Alika tells ITV News Central that she likes her new home and school, but it's very different to Kharkiv.
Alika's parents are unable to leave Kharkiv, with her father working in a military hospital and her mother looking after her disabled mother.
Members of Alika Zubets's extended family had already reached safety in Newcastle, but she and her paternal grandmother Tetiana were stuck in Poland for months waiting for her UK visa to be issued.
In July, Alika was once again sent back to Ukraine after being denied access to the UK for a second time - despite having a sponsor willing to look after her.
It came after her sponsor Maggie was told Alika's visa had been accepted but was shortly revoked after government officials said it was "approved in error".
Maggie, who has five children of her own, said at the time:
"We had been trying to find out where we had to pick up Alika's visa from so we could make her travel arrangements, but then a woman from the Home Office rang me to say it had been issued in error.
"We were so close and it has been snatched away.

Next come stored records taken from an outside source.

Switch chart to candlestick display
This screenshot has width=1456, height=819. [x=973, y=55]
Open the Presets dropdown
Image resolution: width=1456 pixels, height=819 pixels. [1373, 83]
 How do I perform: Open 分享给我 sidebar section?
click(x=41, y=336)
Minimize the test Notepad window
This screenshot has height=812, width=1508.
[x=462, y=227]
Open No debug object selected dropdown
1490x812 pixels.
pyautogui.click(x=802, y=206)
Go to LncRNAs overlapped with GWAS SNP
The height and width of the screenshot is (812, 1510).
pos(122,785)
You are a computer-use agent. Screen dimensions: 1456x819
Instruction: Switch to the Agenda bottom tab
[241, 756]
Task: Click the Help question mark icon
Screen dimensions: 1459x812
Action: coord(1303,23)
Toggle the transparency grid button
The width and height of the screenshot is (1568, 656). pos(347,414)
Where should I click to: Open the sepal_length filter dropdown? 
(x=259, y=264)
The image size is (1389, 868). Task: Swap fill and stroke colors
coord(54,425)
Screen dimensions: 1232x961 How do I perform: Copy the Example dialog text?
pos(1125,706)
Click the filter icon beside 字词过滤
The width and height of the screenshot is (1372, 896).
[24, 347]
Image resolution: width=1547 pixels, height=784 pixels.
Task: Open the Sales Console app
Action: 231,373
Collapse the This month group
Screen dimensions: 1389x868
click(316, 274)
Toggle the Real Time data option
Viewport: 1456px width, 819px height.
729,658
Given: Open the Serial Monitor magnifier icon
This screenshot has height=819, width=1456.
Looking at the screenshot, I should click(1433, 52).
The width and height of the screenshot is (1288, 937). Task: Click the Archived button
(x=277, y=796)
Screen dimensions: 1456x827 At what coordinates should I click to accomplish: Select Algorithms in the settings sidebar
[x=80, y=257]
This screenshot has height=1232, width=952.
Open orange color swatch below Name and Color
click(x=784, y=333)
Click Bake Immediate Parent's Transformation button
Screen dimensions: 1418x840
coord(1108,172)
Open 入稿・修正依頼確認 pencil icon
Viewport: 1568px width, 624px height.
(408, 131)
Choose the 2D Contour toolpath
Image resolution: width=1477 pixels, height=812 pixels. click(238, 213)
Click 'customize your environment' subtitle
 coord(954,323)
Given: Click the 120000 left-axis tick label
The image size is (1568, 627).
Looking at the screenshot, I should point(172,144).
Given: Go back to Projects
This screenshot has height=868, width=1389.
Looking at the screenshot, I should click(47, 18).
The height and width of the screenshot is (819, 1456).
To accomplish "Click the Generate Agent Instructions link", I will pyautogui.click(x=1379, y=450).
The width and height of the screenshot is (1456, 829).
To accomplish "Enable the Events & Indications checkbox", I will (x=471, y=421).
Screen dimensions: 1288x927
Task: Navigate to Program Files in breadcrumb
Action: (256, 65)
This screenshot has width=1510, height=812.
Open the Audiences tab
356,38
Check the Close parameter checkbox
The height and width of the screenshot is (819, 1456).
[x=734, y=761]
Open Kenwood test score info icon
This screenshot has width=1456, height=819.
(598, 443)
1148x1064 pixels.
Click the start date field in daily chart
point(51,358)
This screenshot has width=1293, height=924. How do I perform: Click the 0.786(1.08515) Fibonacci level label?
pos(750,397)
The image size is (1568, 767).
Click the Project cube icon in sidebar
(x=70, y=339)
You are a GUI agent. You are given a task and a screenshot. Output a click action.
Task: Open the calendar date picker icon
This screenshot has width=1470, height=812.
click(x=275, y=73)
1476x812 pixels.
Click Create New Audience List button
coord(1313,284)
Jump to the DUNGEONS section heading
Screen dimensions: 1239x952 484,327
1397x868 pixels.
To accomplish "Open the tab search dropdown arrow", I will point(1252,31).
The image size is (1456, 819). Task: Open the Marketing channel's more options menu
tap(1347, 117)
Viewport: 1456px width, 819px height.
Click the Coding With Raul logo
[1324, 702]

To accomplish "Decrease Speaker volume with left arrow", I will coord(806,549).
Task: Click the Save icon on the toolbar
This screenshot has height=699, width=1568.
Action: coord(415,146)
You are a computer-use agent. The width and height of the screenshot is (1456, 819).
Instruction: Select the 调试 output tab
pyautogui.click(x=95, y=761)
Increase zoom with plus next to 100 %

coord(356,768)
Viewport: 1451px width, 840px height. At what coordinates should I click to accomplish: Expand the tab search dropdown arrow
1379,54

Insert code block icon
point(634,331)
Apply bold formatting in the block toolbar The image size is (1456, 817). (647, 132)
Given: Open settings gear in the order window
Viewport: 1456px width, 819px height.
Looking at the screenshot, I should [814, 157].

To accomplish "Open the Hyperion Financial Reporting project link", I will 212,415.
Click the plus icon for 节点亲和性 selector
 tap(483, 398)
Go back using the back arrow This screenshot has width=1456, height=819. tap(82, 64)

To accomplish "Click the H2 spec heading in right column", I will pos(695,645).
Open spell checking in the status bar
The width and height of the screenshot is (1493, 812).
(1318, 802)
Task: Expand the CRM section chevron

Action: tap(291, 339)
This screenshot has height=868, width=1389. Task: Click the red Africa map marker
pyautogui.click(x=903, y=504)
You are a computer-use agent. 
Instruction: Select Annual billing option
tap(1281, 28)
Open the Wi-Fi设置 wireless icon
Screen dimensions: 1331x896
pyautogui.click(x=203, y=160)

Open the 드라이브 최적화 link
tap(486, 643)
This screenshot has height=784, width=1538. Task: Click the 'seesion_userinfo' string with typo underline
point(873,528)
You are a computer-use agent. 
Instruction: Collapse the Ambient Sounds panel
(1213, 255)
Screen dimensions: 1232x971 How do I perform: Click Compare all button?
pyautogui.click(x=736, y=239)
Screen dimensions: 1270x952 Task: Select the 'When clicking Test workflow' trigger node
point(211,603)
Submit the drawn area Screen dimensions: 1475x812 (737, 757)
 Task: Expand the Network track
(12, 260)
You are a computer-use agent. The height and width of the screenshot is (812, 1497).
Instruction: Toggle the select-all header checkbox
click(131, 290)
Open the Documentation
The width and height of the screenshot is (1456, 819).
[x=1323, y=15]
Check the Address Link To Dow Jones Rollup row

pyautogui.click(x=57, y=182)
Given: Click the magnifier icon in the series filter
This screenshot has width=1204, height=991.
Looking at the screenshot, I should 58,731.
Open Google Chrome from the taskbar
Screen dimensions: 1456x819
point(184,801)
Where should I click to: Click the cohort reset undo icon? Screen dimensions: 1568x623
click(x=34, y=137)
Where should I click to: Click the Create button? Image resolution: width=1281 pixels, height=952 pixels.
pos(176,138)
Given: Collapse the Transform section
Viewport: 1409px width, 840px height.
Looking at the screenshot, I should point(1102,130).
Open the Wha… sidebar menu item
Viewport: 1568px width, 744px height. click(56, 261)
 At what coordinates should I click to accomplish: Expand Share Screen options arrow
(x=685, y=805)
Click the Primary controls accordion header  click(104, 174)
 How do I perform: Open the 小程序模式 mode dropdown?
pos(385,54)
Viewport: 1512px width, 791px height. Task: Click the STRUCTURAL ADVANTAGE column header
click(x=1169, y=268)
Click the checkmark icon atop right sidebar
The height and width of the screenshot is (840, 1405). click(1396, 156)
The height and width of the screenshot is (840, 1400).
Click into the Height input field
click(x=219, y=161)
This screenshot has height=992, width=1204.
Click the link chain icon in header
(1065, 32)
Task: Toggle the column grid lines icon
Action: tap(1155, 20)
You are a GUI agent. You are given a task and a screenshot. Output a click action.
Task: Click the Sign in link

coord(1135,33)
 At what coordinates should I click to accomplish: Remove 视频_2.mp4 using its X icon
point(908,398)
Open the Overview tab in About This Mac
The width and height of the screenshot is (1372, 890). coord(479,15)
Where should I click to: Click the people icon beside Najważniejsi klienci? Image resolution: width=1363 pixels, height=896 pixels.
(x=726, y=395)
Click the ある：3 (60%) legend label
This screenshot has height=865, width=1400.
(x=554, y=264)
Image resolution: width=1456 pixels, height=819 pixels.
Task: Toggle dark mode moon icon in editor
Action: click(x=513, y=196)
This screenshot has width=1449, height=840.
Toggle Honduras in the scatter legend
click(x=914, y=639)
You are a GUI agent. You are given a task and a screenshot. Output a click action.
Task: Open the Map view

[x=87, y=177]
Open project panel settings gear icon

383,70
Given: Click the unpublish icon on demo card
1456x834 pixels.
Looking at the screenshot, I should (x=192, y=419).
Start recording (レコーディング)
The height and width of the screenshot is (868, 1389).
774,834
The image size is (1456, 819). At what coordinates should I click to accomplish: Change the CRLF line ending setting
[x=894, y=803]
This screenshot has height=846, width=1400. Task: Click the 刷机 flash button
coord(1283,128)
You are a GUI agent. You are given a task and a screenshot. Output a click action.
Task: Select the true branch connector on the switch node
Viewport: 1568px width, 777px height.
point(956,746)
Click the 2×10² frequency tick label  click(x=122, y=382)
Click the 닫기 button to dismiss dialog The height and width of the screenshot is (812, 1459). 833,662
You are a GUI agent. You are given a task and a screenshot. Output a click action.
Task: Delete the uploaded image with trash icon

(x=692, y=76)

I am speechless."
"Tania and her family are extremely anxious about it all. It's potentially very tragic and she must be thinking about it every waking moment."
"If Alika is stuck in Kharkiv and gets killed, how could we ever live with that? I feel like I have a relationship with this little girl that I have never met and if anything happens to her I will be devastated."
Alika's sponsor family swore they would not give up until bringing her to safety.
To speed things up, they had to officially foster her, taking parental responsibility for three years.
Relieved to finally be welcoming Alika into her home, Maggie said:
"It’s been a long road to get to this point, but with a lot of determination, it now seems that Alika will, at last be able to stay here safely until the awful situation this family finds themselves in improves enough to allow them to be together again.
Maggie added it's 'lovely' to see Tetiana so happy to be safe with her granddaughter Alika again, and says she has received many messages from Alika's parents in Kharkiv, thankful that their daughter is finally safe.
In response to the visa delays, a Government spokesperson said:
“The Homes for Ukraine scheme was set up quickly and was not designed to meet the needs of unaccompanied children who are especially vulnerable.
“An expansion of the scheme to allow parents to safely send their children to the UK to stay with a sponsor they know and trust was launched in July following intensive work with local authorities and other experts to establish robust safeguarding checks.”